Scraping Tweets of certain handles via search takes very long time although the handle has no Tweets

JustAnotherArchivist / snscrape

A social networking service scraper in Python

GNU General Public License v3.0

4.52k stars 712 forks source link

Scraping Tweets of certain handles via search takes very long time although the handle has no Tweets #584

Closed GelatoGenesis closed 2 years ago

GelatoGenesis commented 2 years ago

If you try this:

time snscrape twitter-search from:tiagobatista20_
snscrape twitter-search from:tiagobatista20_  2.22s user 0.36s system 3% cpu 1:20.43 total

It takes awfully long (1 min 20 seconds) for a search term which return no results. If I go to Twitter and enter the same query, I get: No results for "from:tiagobatista20_"

But this does not apply to all non-existing handles. For example:

time snscrape twitter-search from:non-ex-gibberish-handle
snscrape twitter-search from:non-ex-gibberish-handle  0.17s user 0.03s system 12% cpu 1.584 total

I am not too familiar with assumptions that snscrape relies on, but I debugged a bit of your code and got a feeling it's something to do with cursor that Twitter API pagination returns. In each loop it keeps returning a new cursor so the code assumes there's more to come. But nothing ever comes. Maybe it's because this handle used to exist and it doesn't anymore, so Twitter API behaves strangely? Maybe I'm totally off here.

JustAnotherArchivist commented 2 years ago

Funny that you mention this, I just saw this happening for the first time an hour ago. Specifically, scraping ChrisWarcraft takes about 20 minutes to finish without results.

However, I don't think there's anything wrong here on snscrape's side. Twitter's web interface is broken. It sometimes says 'no results' even though there actually are results because it stops paginating. snscrape keeps going until there is no next page anymore. Sometimes, pages can be empty. In these cases, all pages are empty. But it's impossible (to my knowledge) to know that without iterating over all pages.

In short, another upstream bug at Twitter.

GelatoGenesis commented 2 years ago

Ok, understandable. As an alternative, I'm looking for a way to add a timeout to the loop. My use case is looking for last 24 hour tweets that fall under different queries and I'm using snscrape as a library in my python code:

    min_timestamp = round(time.time()) - 3600
    for i, tweet in enumerate(sntwitter.TwitterSearchScraper(search_query).get_items()):
        print("in loop")
        timestamp = round(tweet.date.timestamp())
        if timestamp < minTimestamp:
            break
        response.append(tweet)

Problem is I never actually reach "in loop" as snscrape never yields because no tweets are found. I'm running multiple such loops in parallel and I've had times when they all run into those "nasty" handles which kind of crashed my app. If I could somehow protect myself from those long running queries with a timeout (say give up if you've scrolled for N seconds) then I'd be kind of safe.

JustAnotherArchivist commented 2 years ago

Yeah, that's not possible directly.

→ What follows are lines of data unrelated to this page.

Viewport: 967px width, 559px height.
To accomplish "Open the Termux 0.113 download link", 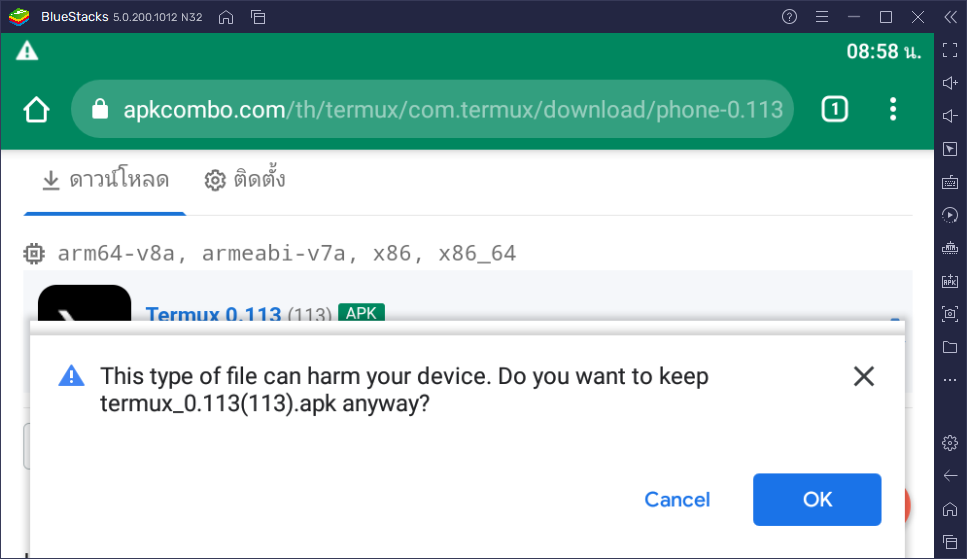I will pyautogui.click(x=213, y=313).
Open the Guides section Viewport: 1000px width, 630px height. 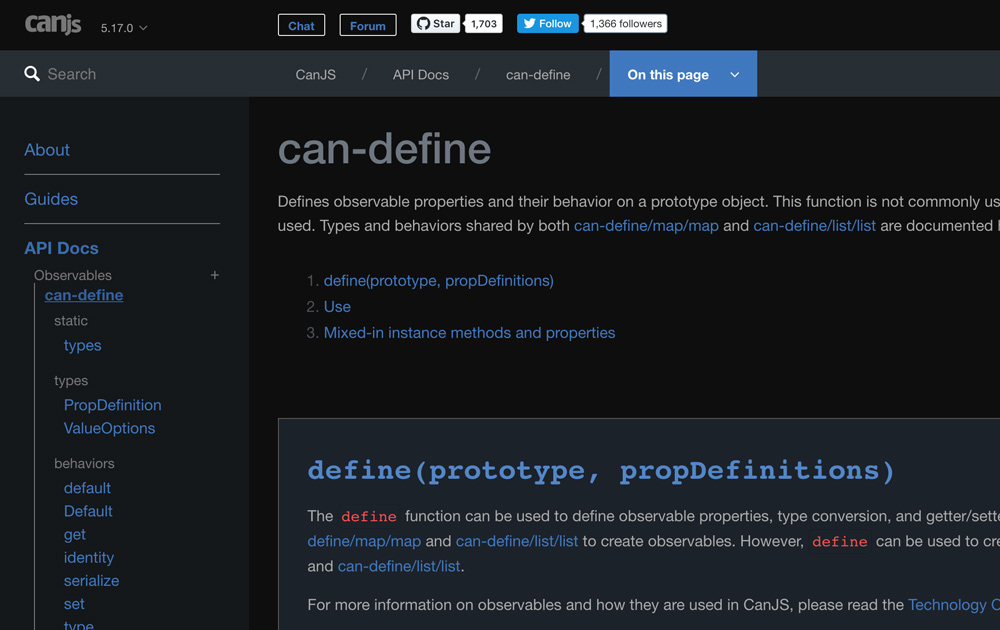tap(51, 198)
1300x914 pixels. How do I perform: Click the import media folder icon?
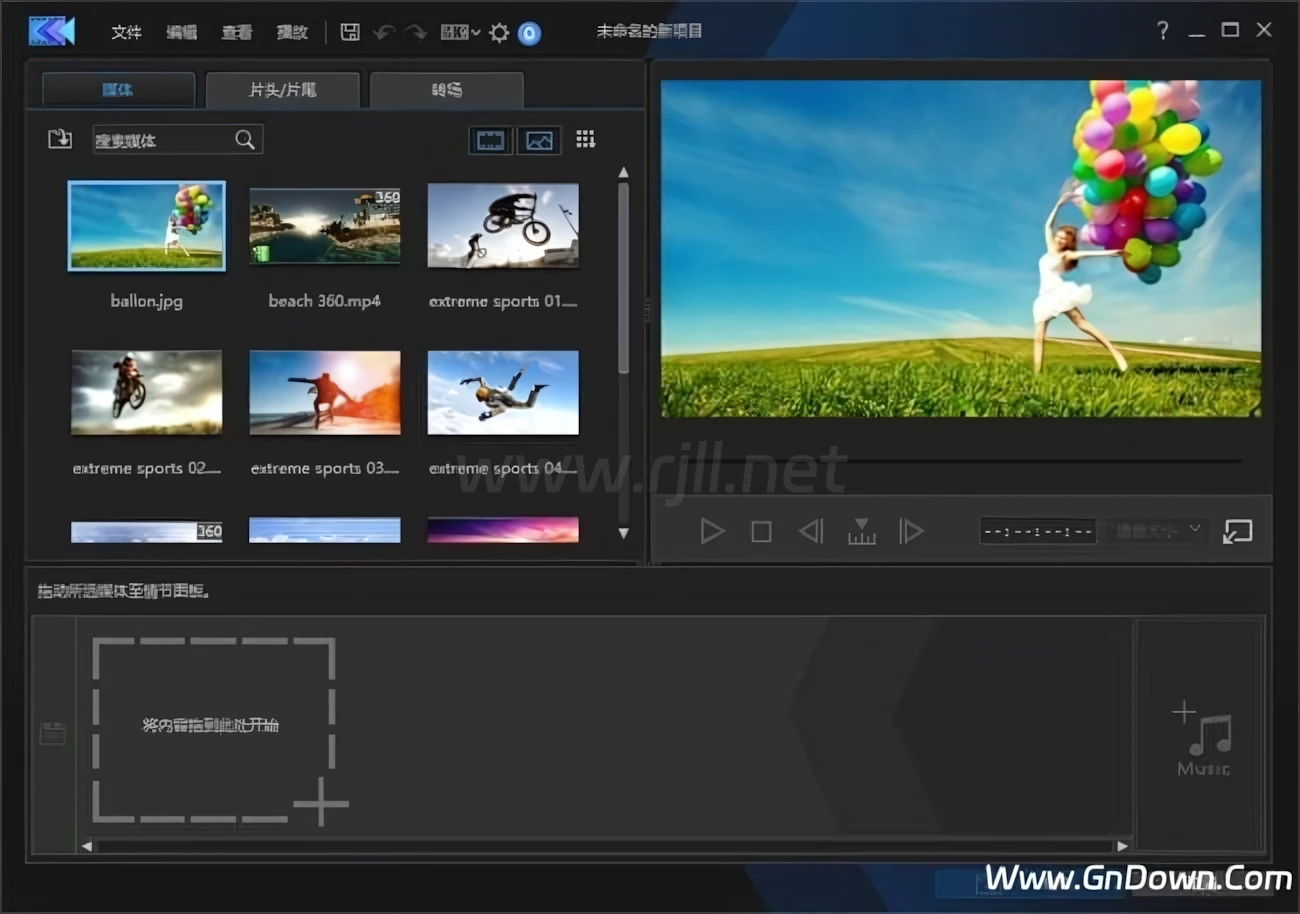point(60,139)
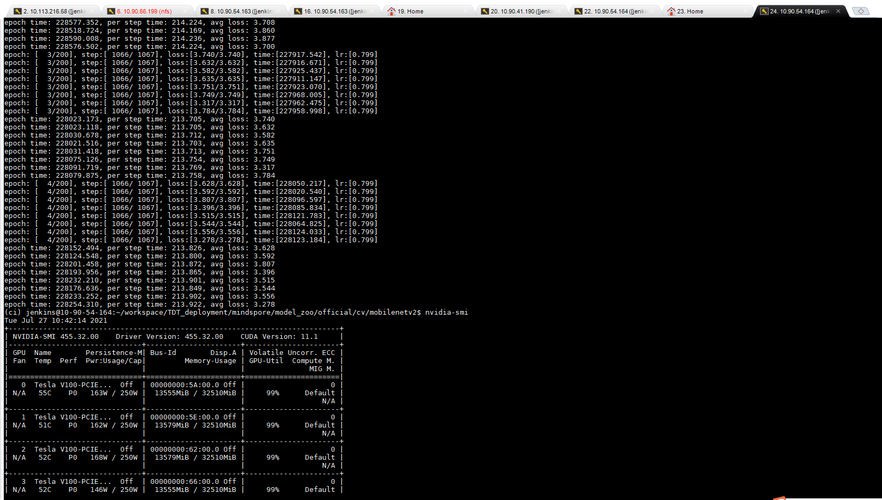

You could move the scrape to a separate thread or process and kill that after a timeout (note though that snscrape makes no guarantees about thread safety currently, and the Twitter module is indeed not thread-safe by default), or you could subclass the scraper and hack something together with its undocumented innards. But that's too niche to be implemented officially.

GelatoGenesis commented 2 years ago

@JustAnotherArchivist Last question about thread safety. What do you mean by that the Twitter module is not thread safe? Let's say I do this sntwitter.TwitterSearchScraper(search_query).get_items() from multiple threads concurrently with different queries. Is there a danger that those queries mess eachother up?

JustAnotherArchivist commented 2 years ago

@TarmoKalling Yes, the Twitter module has global state (the guest token manager) which is not handled in a thread-safe way. Anything can happen when the token expires. I'm not certain that's the only problem either; thread safety was never a goal during development so far.

bipsen commented 2 years ago

@JustAnotherArchivist What consequences does this have if one was to parallelize twitter scraping externally (like you propose in another issue). You mention the problem being the GuestTokenManager, which aside from being global also saves the token to a file in ~/.cache. I see that file is managed by filelock, but I'm still wondering if the issue persists as multiple instances of python would still share that file?

Thanks a ton for your time and great work on this project.

TheTechRobo commented 2 years ago

Multiple instances of Python should work fine IIRC, but I think the problem is that the GuestTokenManager is global which could introduce a race condition.

JustAnotherArchivist commented 2 years ago

That's correct. The token file is exclusive to the CLI. Scrapes directly from python use the bare GuestTokenManager, which is not concurrency-safe, so you'd need to use a separate instance for every parallel scrape. There may be other issues when it comes to thread safety, too. The CLI is not affected by that.